### [What this task involves]
Below are the records; restate word for word the lines from the first through the one containing "Click the info", and only those.

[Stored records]
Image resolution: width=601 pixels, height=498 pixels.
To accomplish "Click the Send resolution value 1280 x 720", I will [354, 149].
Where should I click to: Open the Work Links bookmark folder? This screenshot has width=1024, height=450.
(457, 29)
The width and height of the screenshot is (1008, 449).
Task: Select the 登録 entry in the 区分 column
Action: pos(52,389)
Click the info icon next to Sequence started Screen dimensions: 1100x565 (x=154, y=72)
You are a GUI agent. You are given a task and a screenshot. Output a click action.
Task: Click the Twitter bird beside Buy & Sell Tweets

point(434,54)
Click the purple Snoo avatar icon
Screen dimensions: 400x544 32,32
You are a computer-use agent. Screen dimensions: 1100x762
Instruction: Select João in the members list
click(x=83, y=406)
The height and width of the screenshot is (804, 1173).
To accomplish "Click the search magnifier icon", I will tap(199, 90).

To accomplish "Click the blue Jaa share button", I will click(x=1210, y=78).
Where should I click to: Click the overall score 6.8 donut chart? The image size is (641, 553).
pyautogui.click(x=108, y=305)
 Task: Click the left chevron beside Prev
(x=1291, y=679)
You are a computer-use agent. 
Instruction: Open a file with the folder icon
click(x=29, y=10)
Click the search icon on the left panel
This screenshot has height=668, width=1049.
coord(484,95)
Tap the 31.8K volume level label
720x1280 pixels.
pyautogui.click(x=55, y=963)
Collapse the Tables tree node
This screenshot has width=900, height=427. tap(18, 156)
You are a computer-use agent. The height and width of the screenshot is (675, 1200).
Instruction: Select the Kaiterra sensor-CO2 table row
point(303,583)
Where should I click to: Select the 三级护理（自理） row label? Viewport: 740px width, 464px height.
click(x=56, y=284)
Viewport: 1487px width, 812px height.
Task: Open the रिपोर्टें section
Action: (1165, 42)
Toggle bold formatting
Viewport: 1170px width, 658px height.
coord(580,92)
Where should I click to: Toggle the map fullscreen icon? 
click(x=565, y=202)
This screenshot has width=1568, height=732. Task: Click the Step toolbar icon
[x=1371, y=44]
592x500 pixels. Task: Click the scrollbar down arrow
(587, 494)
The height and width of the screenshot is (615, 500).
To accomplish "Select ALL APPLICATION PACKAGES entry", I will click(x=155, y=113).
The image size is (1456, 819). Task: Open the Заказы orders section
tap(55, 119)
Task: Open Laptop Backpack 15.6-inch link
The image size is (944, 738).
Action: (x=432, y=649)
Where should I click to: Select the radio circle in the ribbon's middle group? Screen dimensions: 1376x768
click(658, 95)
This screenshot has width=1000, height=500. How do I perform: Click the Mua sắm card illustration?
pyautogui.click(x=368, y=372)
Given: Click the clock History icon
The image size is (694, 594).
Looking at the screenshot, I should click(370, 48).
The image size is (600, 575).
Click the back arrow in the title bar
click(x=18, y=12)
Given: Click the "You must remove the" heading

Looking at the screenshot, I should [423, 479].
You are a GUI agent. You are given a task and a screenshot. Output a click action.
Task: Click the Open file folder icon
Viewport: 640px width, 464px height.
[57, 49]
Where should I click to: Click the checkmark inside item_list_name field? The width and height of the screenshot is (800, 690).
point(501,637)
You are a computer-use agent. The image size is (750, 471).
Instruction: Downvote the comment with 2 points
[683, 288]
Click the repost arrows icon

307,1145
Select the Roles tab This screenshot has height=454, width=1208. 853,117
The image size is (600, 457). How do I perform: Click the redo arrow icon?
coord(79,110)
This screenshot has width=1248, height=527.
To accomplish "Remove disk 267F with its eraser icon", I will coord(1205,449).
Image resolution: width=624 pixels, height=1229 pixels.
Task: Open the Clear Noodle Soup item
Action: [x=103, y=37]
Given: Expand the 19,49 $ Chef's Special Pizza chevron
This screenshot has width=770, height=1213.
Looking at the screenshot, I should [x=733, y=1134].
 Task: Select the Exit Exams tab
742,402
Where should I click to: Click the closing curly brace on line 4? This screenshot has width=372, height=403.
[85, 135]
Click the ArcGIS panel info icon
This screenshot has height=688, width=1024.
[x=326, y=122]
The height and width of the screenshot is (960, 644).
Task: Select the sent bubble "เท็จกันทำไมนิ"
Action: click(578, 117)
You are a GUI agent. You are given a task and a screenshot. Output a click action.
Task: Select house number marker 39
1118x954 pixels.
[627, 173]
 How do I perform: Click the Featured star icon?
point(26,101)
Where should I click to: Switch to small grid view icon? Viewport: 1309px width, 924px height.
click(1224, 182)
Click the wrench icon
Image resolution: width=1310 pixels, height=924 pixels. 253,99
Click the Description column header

### [Output of the task]
Image resolution: width=601 pixels, height=498 pixels.
To accomplish "Click the Send resolution value 1280 x 720", I will [354, 149].
Where should I click to: Open the Work Links bookmark folder? This screenshot has width=1024, height=450.
(457, 29)
The width and height of the screenshot is (1008, 449).
Task: Select the 登録 entry in the 区分 column
Action: pos(52,389)
Click the info icon next to Sequence started Screen dimensions: 1100x565 (x=154, y=72)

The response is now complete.